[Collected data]
"""

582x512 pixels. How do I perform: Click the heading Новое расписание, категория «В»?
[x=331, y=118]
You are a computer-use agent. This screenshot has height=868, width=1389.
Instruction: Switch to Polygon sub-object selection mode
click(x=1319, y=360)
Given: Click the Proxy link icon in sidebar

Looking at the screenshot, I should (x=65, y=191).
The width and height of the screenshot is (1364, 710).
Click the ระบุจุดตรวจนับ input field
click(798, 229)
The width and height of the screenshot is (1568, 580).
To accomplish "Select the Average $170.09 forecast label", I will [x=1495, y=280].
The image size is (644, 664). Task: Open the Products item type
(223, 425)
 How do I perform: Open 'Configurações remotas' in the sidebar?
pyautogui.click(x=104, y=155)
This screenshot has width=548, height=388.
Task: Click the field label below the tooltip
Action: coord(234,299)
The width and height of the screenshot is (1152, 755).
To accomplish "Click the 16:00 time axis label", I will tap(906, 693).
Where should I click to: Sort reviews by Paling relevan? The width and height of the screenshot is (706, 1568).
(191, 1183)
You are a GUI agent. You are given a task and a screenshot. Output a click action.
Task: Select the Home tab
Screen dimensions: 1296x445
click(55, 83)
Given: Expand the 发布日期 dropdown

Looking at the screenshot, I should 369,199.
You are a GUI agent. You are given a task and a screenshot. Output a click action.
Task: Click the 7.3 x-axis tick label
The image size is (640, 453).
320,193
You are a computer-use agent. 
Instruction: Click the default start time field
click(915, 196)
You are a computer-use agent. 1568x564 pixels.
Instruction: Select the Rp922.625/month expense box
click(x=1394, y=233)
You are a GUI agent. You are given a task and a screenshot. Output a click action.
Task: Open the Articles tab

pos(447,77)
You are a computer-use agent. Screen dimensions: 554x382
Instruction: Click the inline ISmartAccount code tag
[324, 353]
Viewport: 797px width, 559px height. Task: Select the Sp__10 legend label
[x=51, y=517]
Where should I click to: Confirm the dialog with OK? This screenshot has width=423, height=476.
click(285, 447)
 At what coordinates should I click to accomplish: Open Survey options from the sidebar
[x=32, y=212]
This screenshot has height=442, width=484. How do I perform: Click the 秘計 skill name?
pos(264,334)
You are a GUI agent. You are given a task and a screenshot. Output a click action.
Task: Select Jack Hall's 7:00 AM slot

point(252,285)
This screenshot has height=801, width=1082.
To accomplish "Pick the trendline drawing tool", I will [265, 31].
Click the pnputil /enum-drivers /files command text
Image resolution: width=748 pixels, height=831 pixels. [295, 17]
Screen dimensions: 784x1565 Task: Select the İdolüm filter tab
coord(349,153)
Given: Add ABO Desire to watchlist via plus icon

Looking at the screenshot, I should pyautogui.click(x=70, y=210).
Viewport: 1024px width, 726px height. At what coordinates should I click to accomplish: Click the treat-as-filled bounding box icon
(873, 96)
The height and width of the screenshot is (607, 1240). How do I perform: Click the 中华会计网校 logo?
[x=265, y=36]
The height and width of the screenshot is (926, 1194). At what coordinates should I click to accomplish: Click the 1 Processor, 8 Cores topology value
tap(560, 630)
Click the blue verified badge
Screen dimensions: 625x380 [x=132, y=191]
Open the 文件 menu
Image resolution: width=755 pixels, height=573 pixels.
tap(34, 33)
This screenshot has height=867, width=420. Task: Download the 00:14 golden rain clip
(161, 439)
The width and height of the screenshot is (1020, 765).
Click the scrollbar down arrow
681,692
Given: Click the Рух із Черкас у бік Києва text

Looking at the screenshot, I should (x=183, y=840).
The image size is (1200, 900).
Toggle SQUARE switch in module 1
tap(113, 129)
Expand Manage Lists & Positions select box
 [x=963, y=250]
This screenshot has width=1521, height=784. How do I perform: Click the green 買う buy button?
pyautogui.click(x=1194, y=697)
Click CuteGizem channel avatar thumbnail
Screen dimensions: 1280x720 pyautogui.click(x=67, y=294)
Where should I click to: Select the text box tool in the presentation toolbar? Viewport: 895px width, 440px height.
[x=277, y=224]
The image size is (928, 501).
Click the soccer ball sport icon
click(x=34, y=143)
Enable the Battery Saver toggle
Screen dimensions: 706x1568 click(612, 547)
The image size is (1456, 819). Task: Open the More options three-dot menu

"""

HOW TO COMPLETE THIS TASK -
The output should match the records above exactly, entry for entry.

WRITTEN SOLUTION -
582x512 pixels. How do I perform: Click the heading Новое расписание, категория «В»?
[x=331, y=118]
You are a computer-use agent. This screenshot has height=868, width=1389.
Instruction: Switch to Polygon sub-object selection mode
click(x=1319, y=360)
Given: Click the Proxy link icon in sidebar

Looking at the screenshot, I should (x=65, y=191).
The width and height of the screenshot is (1364, 710).
Click the ระบุจุดตรวจนับ input field
click(798, 229)
The width and height of the screenshot is (1568, 580).
To accomplish "Select the Average $170.09 forecast label", I will [x=1495, y=280].
The image size is (644, 664). Task: Open the Products item type
(223, 425)
 How do I perform: Open 'Configurações remotas' in the sidebar?
pyautogui.click(x=104, y=155)
This screenshot has width=548, height=388.
Task: Click the field label below the tooltip
Action: coord(234,299)
The width and height of the screenshot is (1152, 755).
To accomplish "Click the 16:00 time axis label", I will tap(906, 693).
Where should I click to: Sort reviews by Paling relevan? The width and height of the screenshot is (706, 1568).
(191, 1183)
You are a GUI agent. You are given a task and a screenshot. Output a click action.
Task: Select the Home tab
Screen dimensions: 1296x445
click(55, 83)
Given: Expand the 发布日期 dropdown

Looking at the screenshot, I should 369,199.
You are a GUI agent. You are given a task and a screenshot. Output a click action.
Task: Click the 7.3 x-axis tick label
The image size is (640, 453).
320,193
You are a computer-use agent. 
Instruction: Click the default start time field
click(915, 196)
You are a computer-use agent. 1568x564 pixels.
Instruction: Select the Rp922.625/month expense box
click(x=1394, y=233)
You are a GUI agent. You are given a task and a screenshot. Output a click action.
Task: Open the Articles tab

pos(447,77)
You are a computer-use agent. Screen dimensions: 554x382
Instruction: Click the inline ISmartAccount code tag
[324, 353]
Viewport: 797px width, 559px height. Task: Select the Sp__10 legend label
[x=51, y=517]
Where should I click to: Confirm the dialog with OK? This screenshot has width=423, height=476.
click(285, 447)
 At what coordinates should I click to accomplish: Open Survey options from the sidebar
[x=32, y=212]
This screenshot has height=442, width=484. How do I perform: Click the 秘計 skill name?
pos(264,334)
You are a GUI agent. You are given a task and a screenshot. Output a click action.
Task: Select Jack Hall's 7:00 AM slot

point(252,285)
This screenshot has height=801, width=1082.
To accomplish "Pick the trendline drawing tool", I will [265, 31].
Click the pnputil /enum-drivers /files command text
Image resolution: width=748 pixels, height=831 pixels. [295, 17]
Screen dimensions: 784x1565 Task: Select the İdolüm filter tab
coord(349,153)
Given: Add ABO Desire to watchlist via plus icon

Looking at the screenshot, I should pyautogui.click(x=70, y=210).
Viewport: 1024px width, 726px height. At what coordinates should I click to accomplish: Click the treat-as-filled bounding box icon
(873, 96)
The height and width of the screenshot is (607, 1240). How do I perform: Click the 中华会计网校 logo?
[x=265, y=36]
The height and width of the screenshot is (926, 1194). At what coordinates should I click to accomplish: Click the 1 Processor, 8 Cores topology value
tap(560, 630)
Click the blue verified badge
Screen dimensions: 625x380 [x=132, y=191]
Open the 文件 menu
Image resolution: width=755 pixels, height=573 pixels.
tap(34, 33)
This screenshot has height=867, width=420. Task: Download the 00:14 golden rain clip
(161, 439)
The width and height of the screenshot is (1020, 765).
Click the scrollbar down arrow
681,692
Given: Click the Рух із Черкас у бік Києва text

Looking at the screenshot, I should (x=183, y=840).
The image size is (1200, 900).
Toggle SQUARE switch in module 1
tap(113, 129)
Expand Manage Lists & Positions select box
 [x=963, y=250]
This screenshot has width=1521, height=784. How do I perform: Click the green 買う buy button?
pyautogui.click(x=1194, y=697)
Click CuteGizem channel avatar thumbnail
Screen dimensions: 1280x720 pyautogui.click(x=67, y=294)
Where should I click to: Select the text box tool in the presentation toolbar? Viewport: 895px width, 440px height.
[x=277, y=224]
The image size is (928, 501).
Click the soccer ball sport icon
click(x=34, y=143)
Enable the Battery Saver toggle
Screen dimensions: 706x1568 click(612, 547)
The image size is (1456, 819). Task: Open the More options three-dot menu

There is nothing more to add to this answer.